Notice that the target nucleon is color-excited and
there is no rapidity gap in the FS.

%

In  DIS off nuclei one must distinguish the three principal
processes with distinct unitarity cuts of the forward Compton
amplitude (fig.~1g): the coherent diffraction dissociation {\sl
(D)} of the photon (fig.~1h), quasielastic diffraction
dissociation {\sl (qel)} followed by excitation and breakup of the
target nucleus  (fig.~1i) - in both of them there is no color flow
between the photon debris and the nucleus - , and the truly
inelastic {\sl (in)} DIS with color excitation of nucleons of the
target nucleus (fig.~1j,k). 

The technical trick with separation 
of the color dipole-nucleon $S$-matrix into the color-octet 
and color-singlet components, and the derivation of the full
two-parton momentum spectrum are found in \cite{NSSZsatur},
here we only cite the single-parton spectrum
\bea 
{d \sigma_{in}\over d^2\bp dz }   =  {1
\over (2\pi)^2}\int d^2\bb
 \int d^2\br' d^2\br
\exp[i\bp(\br'-\br)]\nonumber\\
\times \Psi^*(\br')\Psi(\br) 
\times \left\{\exp[-{1\over 2}\sigma(\br-\br')T(\bb)]\right.\\
\left. -
\exp[-{1\over 2}[\sigma(\br)+\sigma(\br')]T(\bb)]\right\}\, .\nonumber
\label{eq:10} \eea 
Evidently, the dependence of nuclear
attenuation factors on $\br,\br'$ shall distort strongly the
observed momentum distribution of quarks.

\section{WW glue of nuclei}

In the further parton model interpretation of this spectrum 
 we resort to the NSS
representation \cite{NSS}
\bea
\Gamma_A(\bb,\br)= 1-\exp\left[-{1\over 2}\sigma(r)T(\bb)\right]\nonumber\\
=
 \int d^2\bkappa  \phi_{WW}(\bkappa )[1-\exp(i
\bkappa \br) ] \, ,
\label{eq:11}
\eea
where, driven by a  close analogy to (\ref{eq:1}),(\ref{eq:2})
in terms of $f(\bkappa)$,  we interpret
\beq
 \phi_{WW}(\bkappa ) =
\sum_{j=1}^{\infty} \nu_A^j(\bb) \cdot {1 \over j!}
f^{(j)}(\bkappa ) \exp\left[-\nu_A(\bb)\right] \label{eq:12} 
\eeq
as the WW unintegrated glue of a nucleus
per unit area in the impact parameter plane.
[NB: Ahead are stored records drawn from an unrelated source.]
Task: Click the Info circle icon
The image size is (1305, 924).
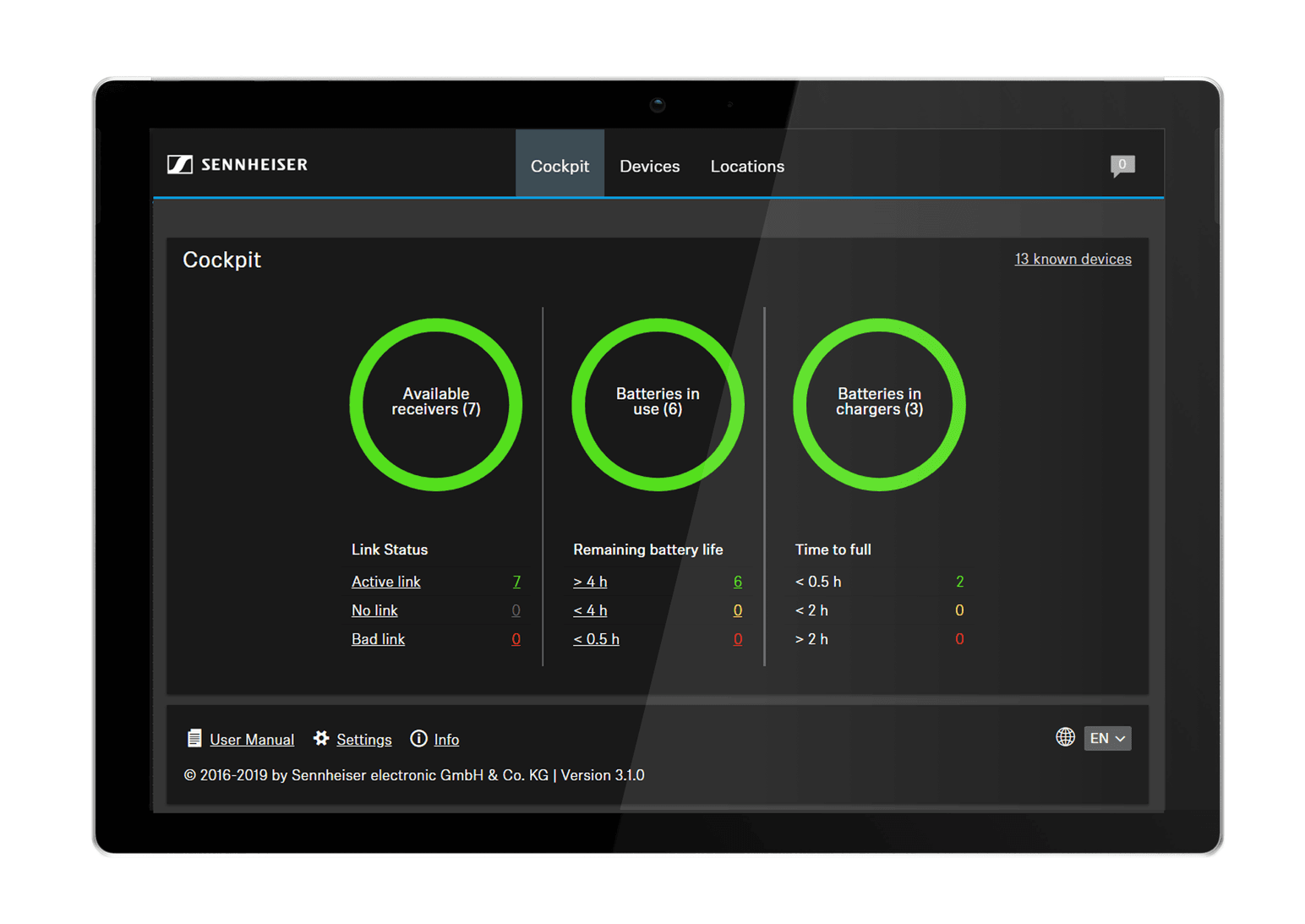Action: 418,739
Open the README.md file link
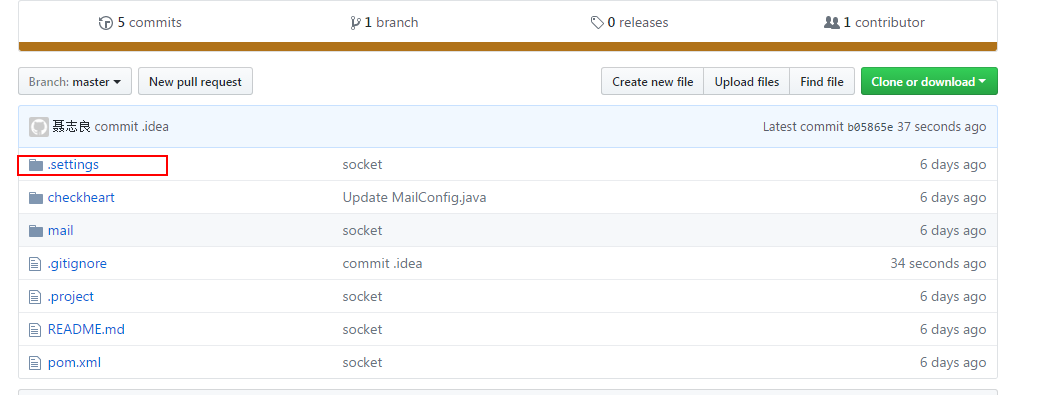 point(86,329)
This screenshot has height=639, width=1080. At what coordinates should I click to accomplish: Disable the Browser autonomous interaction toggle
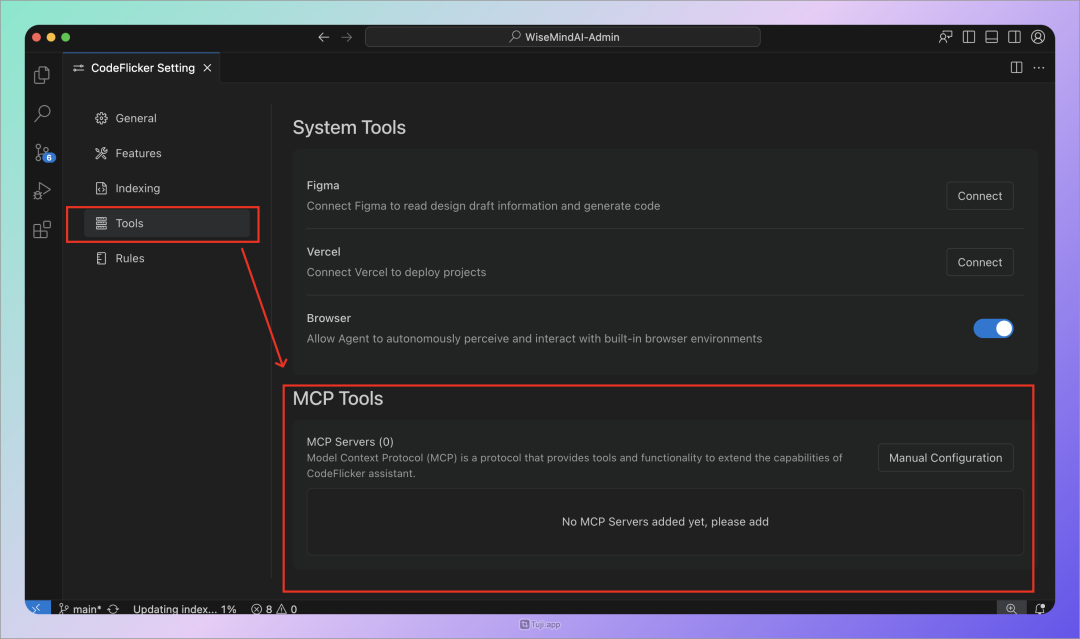tap(993, 327)

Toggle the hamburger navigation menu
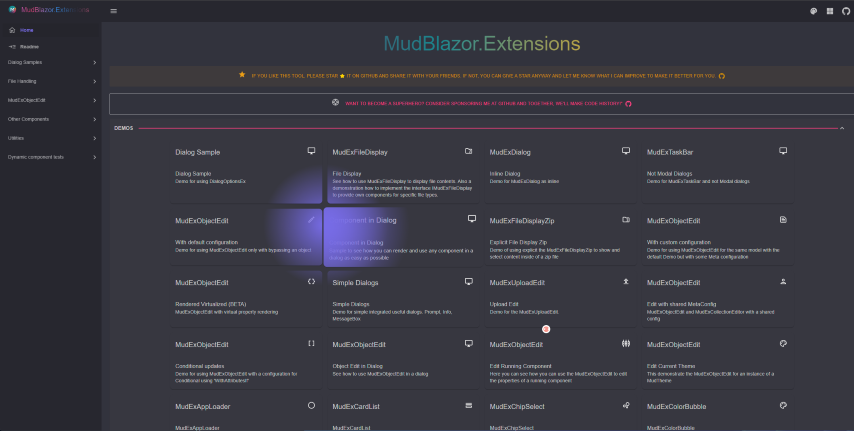[x=114, y=11]
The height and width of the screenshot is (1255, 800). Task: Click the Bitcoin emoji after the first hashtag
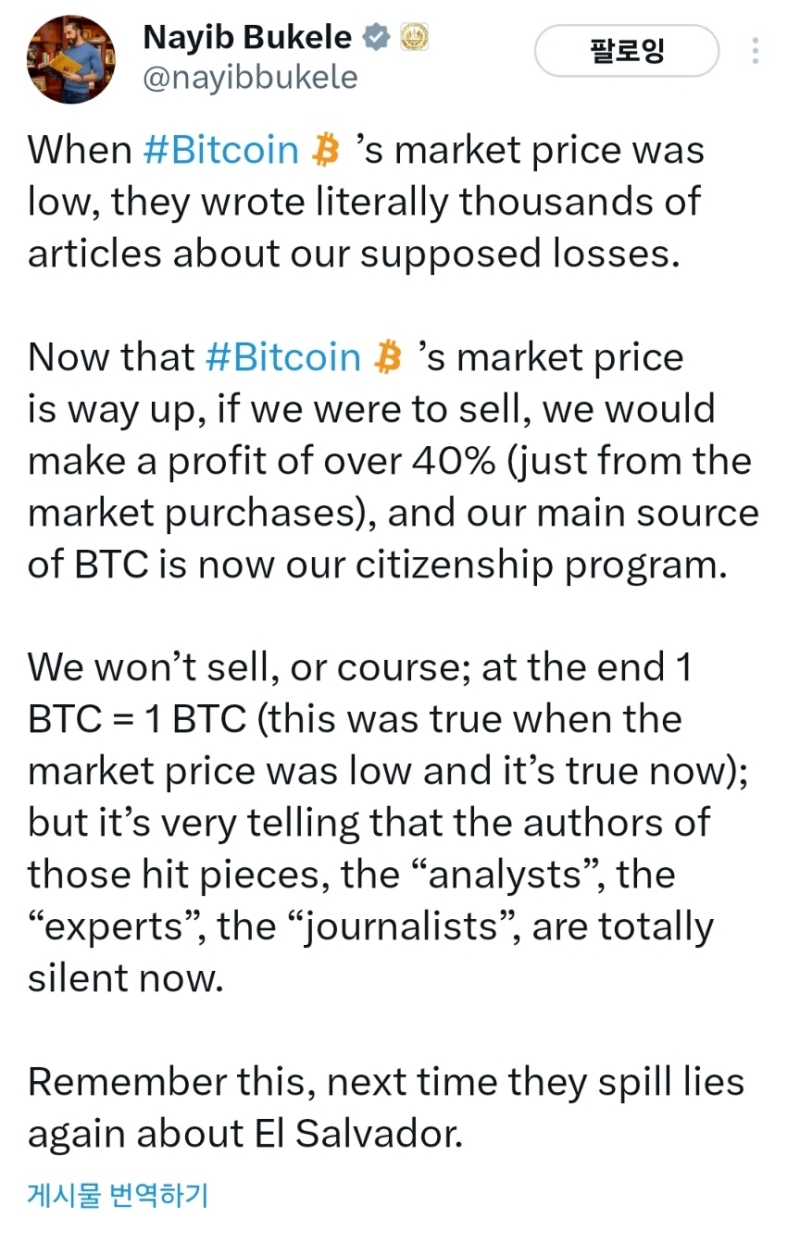(x=326, y=150)
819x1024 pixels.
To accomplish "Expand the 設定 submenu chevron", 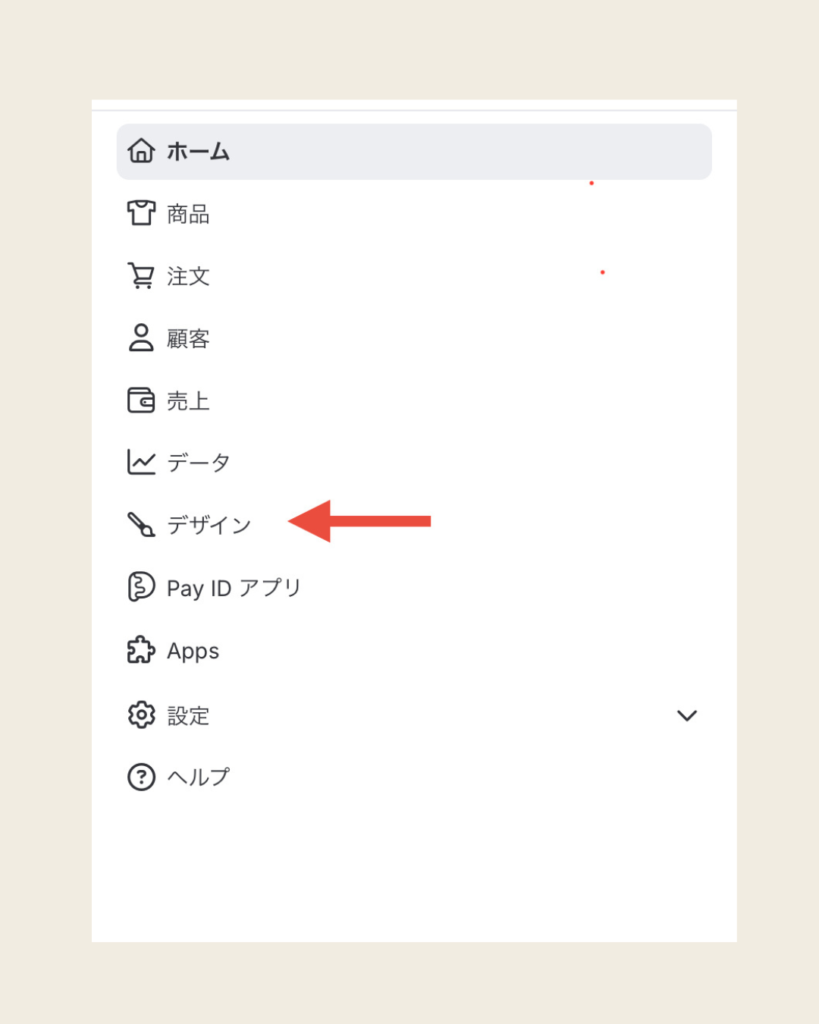I will pos(687,715).
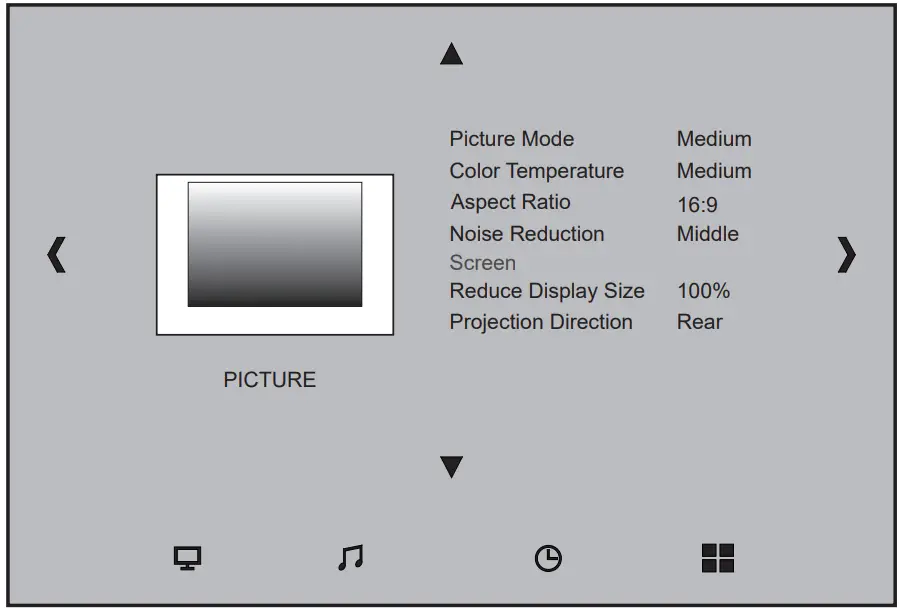Toggle Noise Reduction from Middle
The image size is (899, 608).
point(707,234)
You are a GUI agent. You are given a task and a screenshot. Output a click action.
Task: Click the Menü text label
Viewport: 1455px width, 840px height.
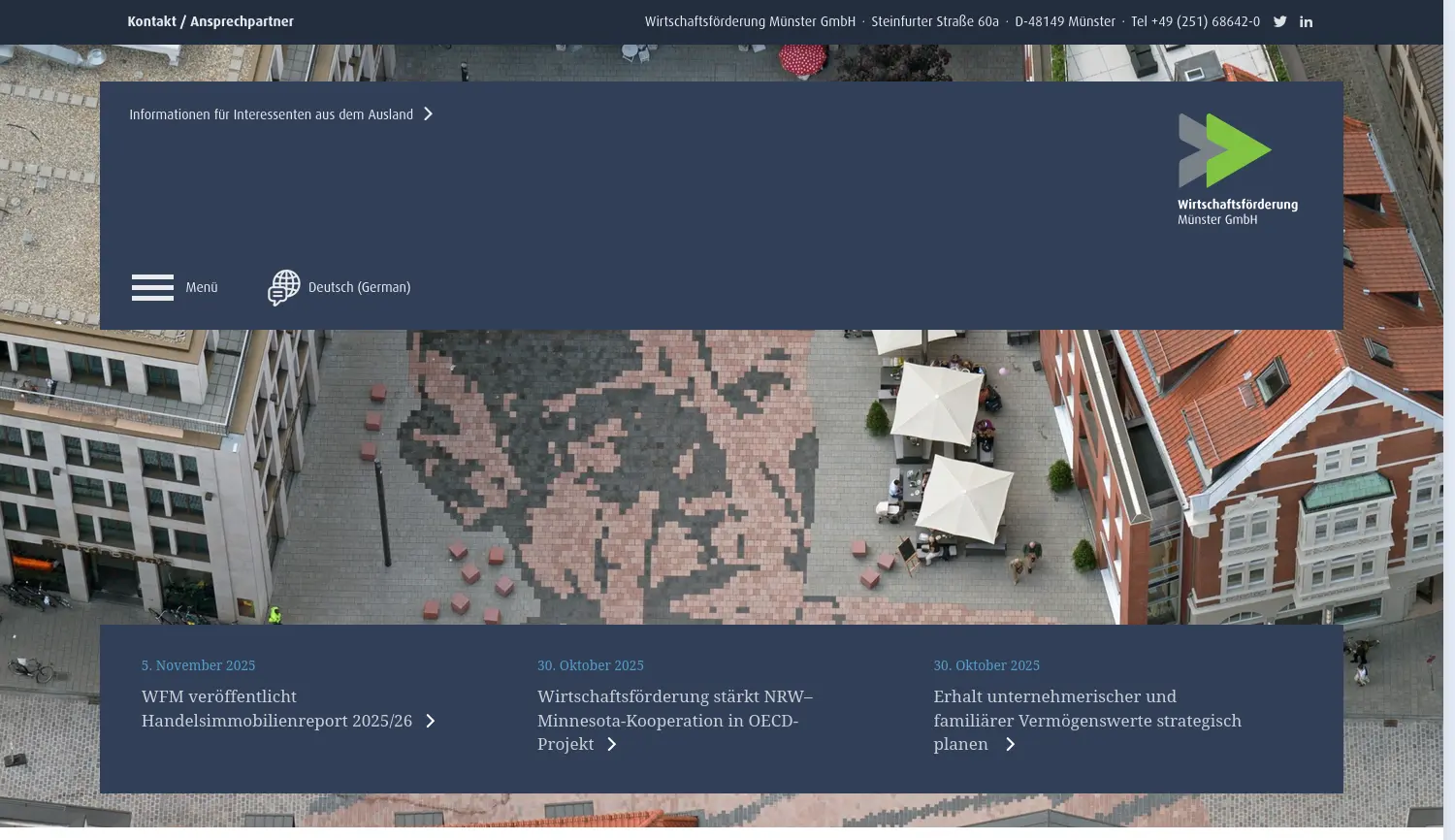201,287
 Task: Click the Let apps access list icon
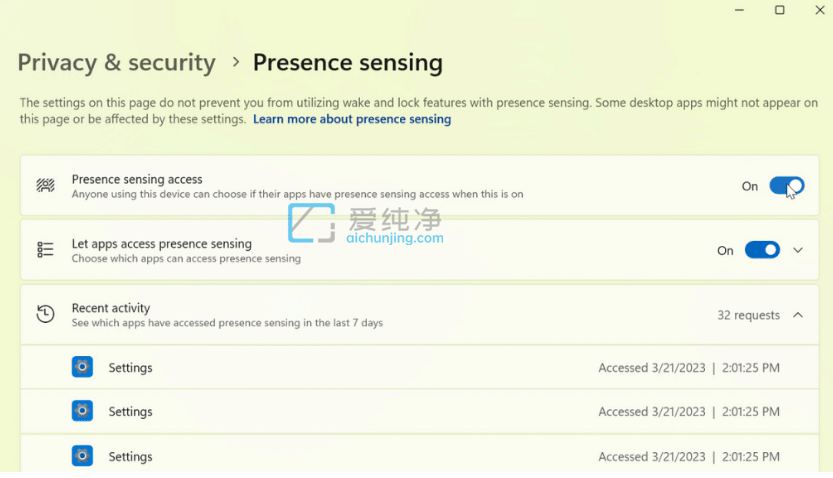(45, 250)
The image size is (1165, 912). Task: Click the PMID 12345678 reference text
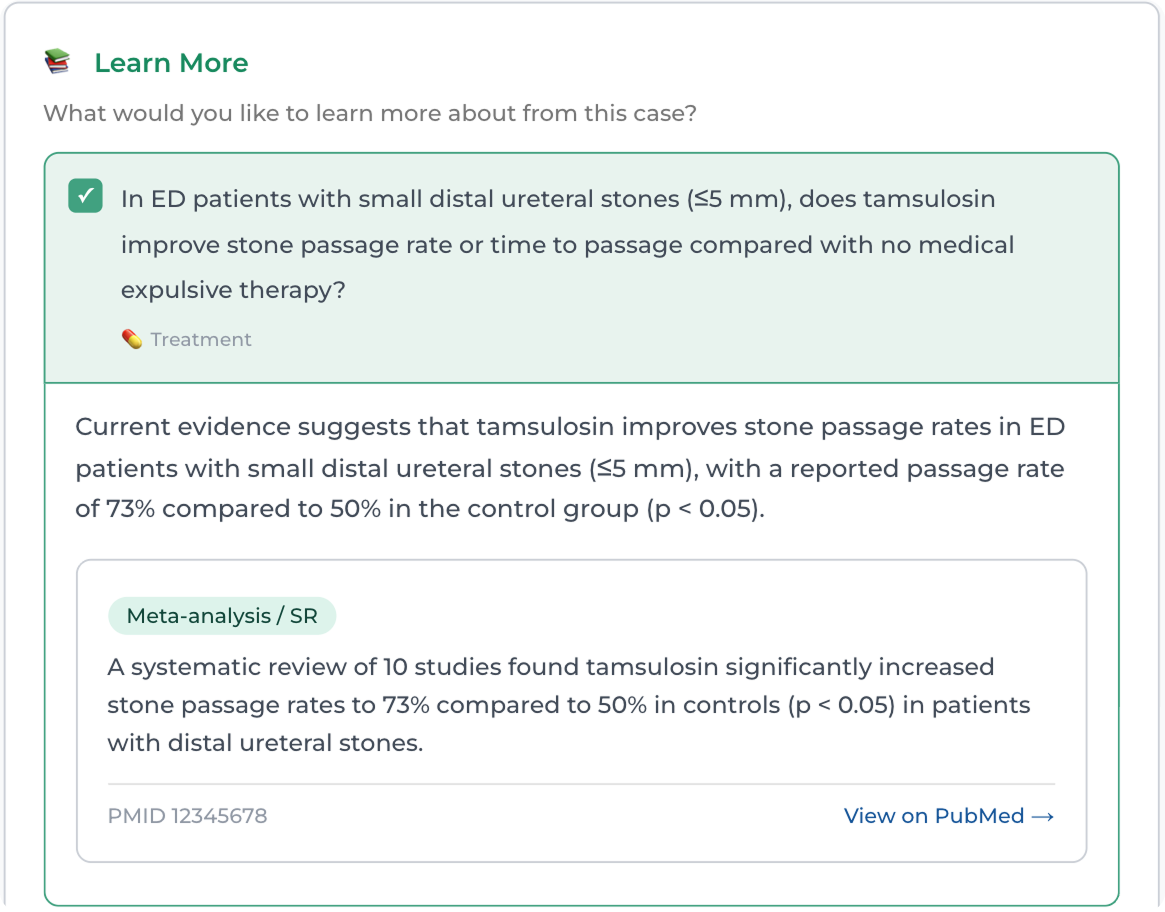(x=187, y=816)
Here $$\nu_A(\bb)= {1 \over
2}\alpha_S(r)\sigma_0T(\bb)$$ defines the nuclear opacity and the
$j$-fold convolutions \beq f^{(j)}(\bkappa )= \int \prod_{i=1}^j
d^2\bkappa _{i} f(\bkappa _{i}) \delta(\bkappa -\sum_{i=1}^j
\bkappa _i) \label{eq:14} \eeq describe the contribution to the
diffractive amplitudes from $j$ split pomerons \cite{NSS}.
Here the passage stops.